** Opening Record extracts block **
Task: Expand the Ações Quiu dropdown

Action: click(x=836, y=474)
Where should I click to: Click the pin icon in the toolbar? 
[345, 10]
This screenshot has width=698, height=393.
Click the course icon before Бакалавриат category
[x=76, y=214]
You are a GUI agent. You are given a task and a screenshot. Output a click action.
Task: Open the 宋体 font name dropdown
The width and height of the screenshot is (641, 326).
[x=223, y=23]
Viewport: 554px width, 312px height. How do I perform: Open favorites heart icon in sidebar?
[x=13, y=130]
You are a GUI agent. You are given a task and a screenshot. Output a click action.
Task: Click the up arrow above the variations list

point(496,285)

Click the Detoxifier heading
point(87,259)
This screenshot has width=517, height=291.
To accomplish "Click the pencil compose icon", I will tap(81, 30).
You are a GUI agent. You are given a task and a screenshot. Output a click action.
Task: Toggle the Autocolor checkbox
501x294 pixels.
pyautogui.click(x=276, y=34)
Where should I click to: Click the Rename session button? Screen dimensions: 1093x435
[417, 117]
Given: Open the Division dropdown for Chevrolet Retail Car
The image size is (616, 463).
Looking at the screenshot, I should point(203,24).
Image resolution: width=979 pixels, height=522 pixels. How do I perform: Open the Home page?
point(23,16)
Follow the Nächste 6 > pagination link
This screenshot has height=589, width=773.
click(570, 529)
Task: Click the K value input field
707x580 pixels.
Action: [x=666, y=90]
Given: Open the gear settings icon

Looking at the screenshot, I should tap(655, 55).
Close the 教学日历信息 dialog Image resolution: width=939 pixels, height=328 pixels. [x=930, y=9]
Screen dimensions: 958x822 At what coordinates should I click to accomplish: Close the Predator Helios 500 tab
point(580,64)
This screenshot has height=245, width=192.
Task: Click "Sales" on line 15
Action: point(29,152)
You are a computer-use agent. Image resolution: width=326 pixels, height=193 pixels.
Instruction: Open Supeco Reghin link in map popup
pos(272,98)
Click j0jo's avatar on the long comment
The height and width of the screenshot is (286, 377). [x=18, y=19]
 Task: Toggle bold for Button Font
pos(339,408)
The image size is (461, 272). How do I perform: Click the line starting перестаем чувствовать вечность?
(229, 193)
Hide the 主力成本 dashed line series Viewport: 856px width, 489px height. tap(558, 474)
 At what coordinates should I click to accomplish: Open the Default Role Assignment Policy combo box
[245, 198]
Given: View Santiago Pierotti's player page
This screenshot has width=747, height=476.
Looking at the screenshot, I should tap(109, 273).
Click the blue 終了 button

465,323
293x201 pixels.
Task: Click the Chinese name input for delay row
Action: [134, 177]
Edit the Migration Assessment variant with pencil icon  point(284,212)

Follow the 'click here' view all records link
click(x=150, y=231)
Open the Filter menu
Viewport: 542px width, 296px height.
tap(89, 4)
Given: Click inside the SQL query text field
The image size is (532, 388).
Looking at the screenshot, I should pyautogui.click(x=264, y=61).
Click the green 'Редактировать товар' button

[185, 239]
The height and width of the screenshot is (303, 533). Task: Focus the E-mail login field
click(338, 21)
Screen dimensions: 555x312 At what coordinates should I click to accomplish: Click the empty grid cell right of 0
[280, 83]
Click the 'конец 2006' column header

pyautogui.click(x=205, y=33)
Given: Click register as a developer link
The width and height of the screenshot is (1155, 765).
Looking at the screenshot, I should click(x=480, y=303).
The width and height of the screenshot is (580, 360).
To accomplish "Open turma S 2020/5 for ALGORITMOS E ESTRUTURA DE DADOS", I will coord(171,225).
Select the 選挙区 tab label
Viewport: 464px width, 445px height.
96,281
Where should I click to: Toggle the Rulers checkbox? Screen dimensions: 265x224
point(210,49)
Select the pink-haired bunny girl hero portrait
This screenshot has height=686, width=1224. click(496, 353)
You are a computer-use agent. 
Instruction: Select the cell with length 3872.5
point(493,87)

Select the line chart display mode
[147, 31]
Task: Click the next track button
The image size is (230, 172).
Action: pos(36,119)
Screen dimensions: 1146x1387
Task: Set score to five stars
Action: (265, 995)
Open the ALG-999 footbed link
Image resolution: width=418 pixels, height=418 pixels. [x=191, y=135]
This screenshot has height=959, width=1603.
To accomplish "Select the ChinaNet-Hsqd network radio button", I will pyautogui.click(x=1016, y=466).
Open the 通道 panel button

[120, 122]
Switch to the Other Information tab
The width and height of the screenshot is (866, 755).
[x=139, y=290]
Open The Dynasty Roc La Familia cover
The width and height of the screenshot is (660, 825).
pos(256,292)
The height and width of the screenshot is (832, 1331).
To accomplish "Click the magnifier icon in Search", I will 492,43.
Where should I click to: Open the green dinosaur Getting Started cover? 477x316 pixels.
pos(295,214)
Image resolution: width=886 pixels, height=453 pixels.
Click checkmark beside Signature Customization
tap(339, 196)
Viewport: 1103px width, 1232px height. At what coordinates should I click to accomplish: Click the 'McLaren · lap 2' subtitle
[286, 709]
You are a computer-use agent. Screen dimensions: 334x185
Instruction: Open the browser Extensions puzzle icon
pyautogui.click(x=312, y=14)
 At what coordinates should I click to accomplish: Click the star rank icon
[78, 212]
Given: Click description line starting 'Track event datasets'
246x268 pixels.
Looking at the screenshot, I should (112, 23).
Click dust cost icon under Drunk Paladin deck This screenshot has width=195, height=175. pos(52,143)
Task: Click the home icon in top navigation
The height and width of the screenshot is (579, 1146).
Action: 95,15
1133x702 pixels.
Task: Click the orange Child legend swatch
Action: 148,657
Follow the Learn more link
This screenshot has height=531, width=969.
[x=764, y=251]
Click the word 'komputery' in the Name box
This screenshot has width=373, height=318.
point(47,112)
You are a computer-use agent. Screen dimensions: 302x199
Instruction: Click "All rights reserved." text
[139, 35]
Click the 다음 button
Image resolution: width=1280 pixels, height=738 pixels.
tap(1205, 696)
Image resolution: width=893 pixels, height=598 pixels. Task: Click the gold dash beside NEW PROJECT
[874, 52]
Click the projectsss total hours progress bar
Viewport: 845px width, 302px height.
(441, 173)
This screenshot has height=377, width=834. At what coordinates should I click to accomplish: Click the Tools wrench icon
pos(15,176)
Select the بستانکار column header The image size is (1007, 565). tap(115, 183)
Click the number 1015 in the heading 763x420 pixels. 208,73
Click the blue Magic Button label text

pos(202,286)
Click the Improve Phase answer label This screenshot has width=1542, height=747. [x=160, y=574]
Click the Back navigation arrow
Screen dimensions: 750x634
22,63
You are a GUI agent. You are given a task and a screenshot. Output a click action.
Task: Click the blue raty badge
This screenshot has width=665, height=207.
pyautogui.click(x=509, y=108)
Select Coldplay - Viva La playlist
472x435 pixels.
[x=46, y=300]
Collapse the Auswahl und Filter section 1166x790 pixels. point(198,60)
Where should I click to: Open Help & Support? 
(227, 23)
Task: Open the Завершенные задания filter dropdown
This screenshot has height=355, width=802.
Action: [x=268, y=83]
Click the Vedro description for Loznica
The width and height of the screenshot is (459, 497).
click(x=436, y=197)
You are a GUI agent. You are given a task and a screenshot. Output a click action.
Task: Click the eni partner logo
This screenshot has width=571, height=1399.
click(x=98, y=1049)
** Closing Record extracts block **
Work instruction
Output the entries above exactly, please, with nothing dropped.

Solution to this problem
Task: Expand the Ações Quiu dropdown

Action: click(x=836, y=474)
Where should I click to: Click the pin icon in the toolbar? 
[345, 10]
This screenshot has width=698, height=393.
Click the course icon before Бакалавриат category
[x=76, y=214]
You are a GUI agent. You are given a task and a screenshot. Output a click action.
Task: Open the 宋体 font name dropdown
The width and height of the screenshot is (641, 326).
[x=223, y=23]
Viewport: 554px width, 312px height. How do I perform: Open favorites heart icon in sidebar?
[x=13, y=130]
You are a GUI agent. You are given a task and a screenshot. Output a click action.
Task: Click the up arrow above the variations list

point(496,285)

Click the Detoxifier heading
point(87,259)
This screenshot has width=517, height=291.
To accomplish "Click the pencil compose icon", I will tap(81, 30).
You are a GUI agent. You are given a task and a screenshot. Output a click action.
Task: Toggle the Autocolor checkbox
501x294 pixels.
pyautogui.click(x=276, y=34)
Where should I click to: Click the Rename session button? Screen dimensions: 1093x435
[417, 117]
Given: Open the Division dropdown for Chevrolet Retail Car
The image size is (616, 463).
Looking at the screenshot, I should point(203,24).
Image resolution: width=979 pixels, height=522 pixels. How do I perform: Open the Home page?
point(23,16)
Follow the Nächste 6 > pagination link
This screenshot has height=589, width=773.
click(570, 529)
Task: Click the K value input field
707x580 pixels.
Action: [x=666, y=90]
Given: Open the gear settings icon

Looking at the screenshot, I should tap(655, 55).
Close the 教学日历信息 dialog Image resolution: width=939 pixels, height=328 pixels. [x=930, y=9]
Screen dimensions: 958x822 At what coordinates should I click to accomplish: Close the Predator Helios 500 tab
point(580,64)
This screenshot has height=245, width=192.
Task: Click "Sales" on line 15
Action: point(29,152)
You are a computer-use agent. Image resolution: width=326 pixels, height=193 pixels.
Instruction: Open Supeco Reghin link in map popup
pos(272,98)
Click j0jo's avatar on the long comment
The height and width of the screenshot is (286, 377). [x=18, y=19]
 Task: Toggle bold for Button Font
pos(339,408)
The image size is (461, 272). How do I perform: Click the line starting перестаем чувствовать вечность?
(229, 193)
Hide the 主力成本 dashed line series Viewport: 856px width, 489px height. tap(558, 474)
 At what coordinates should I click to accomplish: Open the Default Role Assignment Policy combo box
[245, 198]
Given: View Santiago Pierotti's player page
This screenshot has width=747, height=476.
Looking at the screenshot, I should tap(109, 273).
Click the blue 終了 button

465,323
293x201 pixels.
Task: Click the Chinese name input for delay row
Action: [134, 177]
Edit the Migration Assessment variant with pencil icon  point(284,212)

Follow the 'click here' view all records link
click(x=150, y=231)
Open the Filter menu
Viewport: 542px width, 296px height.
tap(89, 4)
Given: Click inside the SQL query text field
The image size is (532, 388).
Looking at the screenshot, I should pyautogui.click(x=264, y=61).
Click the green 'Редактировать товар' button

[185, 239]
The height and width of the screenshot is (303, 533). Task: Focus the E-mail login field
click(338, 21)
Screen dimensions: 555x312 At what coordinates should I click to accomplish: Click the empty grid cell right of 0
[280, 83]
Click the 'конец 2006' column header

pyautogui.click(x=205, y=33)
Given: Click register as a developer link
The width and height of the screenshot is (1155, 765).
Looking at the screenshot, I should click(x=480, y=303).
The width and height of the screenshot is (580, 360).
To accomplish "Open turma S 2020/5 for ALGORITMOS E ESTRUTURA DE DADOS", I will coord(171,225).
Select the 選挙区 tab label
Viewport: 464px width, 445px height.
96,281
Where should I click to: Toggle the Rulers checkbox? Screen dimensions: 265x224
point(210,49)
Select the pink-haired bunny girl hero portrait
This screenshot has height=686, width=1224. click(496, 353)
You are a computer-use agent. 
Instruction: Select the cell with length 3872.5
point(493,87)

Select the line chart display mode
[147, 31]
Task: Click the next track button
The image size is (230, 172).
Action: pos(36,119)
Screen dimensions: 1146x1387
Task: Set score to five stars
Action: (265, 995)
Open the ALG-999 footbed link
Image resolution: width=418 pixels, height=418 pixels. [x=191, y=135]
This screenshot has height=959, width=1603.
To accomplish "Select the ChinaNet-Hsqd network radio button", I will pyautogui.click(x=1016, y=466).
Open the 通道 panel button

[120, 122]
Switch to the Other Information tab
The width and height of the screenshot is (866, 755).
[x=139, y=290]
Open The Dynasty Roc La Familia cover
The width and height of the screenshot is (660, 825).
pos(256,292)
The height and width of the screenshot is (832, 1331).
To accomplish "Click the magnifier icon in Search", I will 492,43.
Where should I click to: Open the green dinosaur Getting Started cover? 477x316 pixels.
pos(295,214)
Image resolution: width=886 pixels, height=453 pixels.
Click checkmark beside Signature Customization
tap(339, 196)
Viewport: 1103px width, 1232px height. At what coordinates should I click to accomplish: Click the 'McLaren · lap 2' subtitle
[286, 709]
You are a computer-use agent. Screen dimensions: 334x185
Instruction: Open the browser Extensions puzzle icon
pyautogui.click(x=312, y=14)
 At what coordinates should I click to accomplish: Click the star rank icon
[78, 212]
Given: Click description line starting 'Track event datasets'
246x268 pixels.
Looking at the screenshot, I should (112, 23).
Click dust cost icon under Drunk Paladin deck This screenshot has width=195, height=175. pos(52,143)
Task: Click the home icon in top navigation
The height and width of the screenshot is (579, 1146).
Action: 95,15
1133x702 pixels.
Task: Click the orange Child legend swatch
Action: 148,657
Follow the Learn more link
This screenshot has height=531, width=969.
[x=764, y=251]
Click the word 'komputery' in the Name box
This screenshot has width=373, height=318.
point(47,112)
You are a computer-use agent. Screen dimensions: 302x199
Instruction: Click "All rights reserved." text
[139, 35]
Click the 다음 button
Image resolution: width=1280 pixels, height=738 pixels.
tap(1205, 696)
Image resolution: width=893 pixels, height=598 pixels. Task: Click the gold dash beside NEW PROJECT
[874, 52]
Click the projectsss total hours progress bar
Viewport: 845px width, 302px height.
(441, 173)
This screenshot has height=377, width=834. At what coordinates should I click to accomplish: Click the Tools wrench icon
pos(15,176)
Select the بستانکار column header The image size is (1007, 565). tap(115, 183)
Click the number 1015 in the heading 763x420 pixels. 208,73
Click the blue Magic Button label text

pos(202,286)
Click the Improve Phase answer label This screenshot has width=1542, height=747. [x=160, y=574]
Click the Back navigation arrow
Screen dimensions: 750x634
22,63
You are a GUI agent. You are given a task and a screenshot. Output a click action.
Task: Click the blue raty badge
This screenshot has width=665, height=207.
pyautogui.click(x=509, y=108)
Select Coldplay - Viva La playlist
472x435 pixels.
[x=46, y=300]
Collapse the Auswahl und Filter section 1166x790 pixels. point(198,60)
Where should I click to: Open Help & Support? 
(227, 23)
Task: Open the Завершенные задания filter dropdown
This screenshot has height=355, width=802.
Action: [x=268, y=83]
Click the Vedro description for Loznica
The width and height of the screenshot is (459, 497).
click(x=436, y=197)
You are a GUI agent. You are given a task and a screenshot. Output a click action.
Task: Click the eni partner logo
This screenshot has width=571, height=1399.
click(x=98, y=1049)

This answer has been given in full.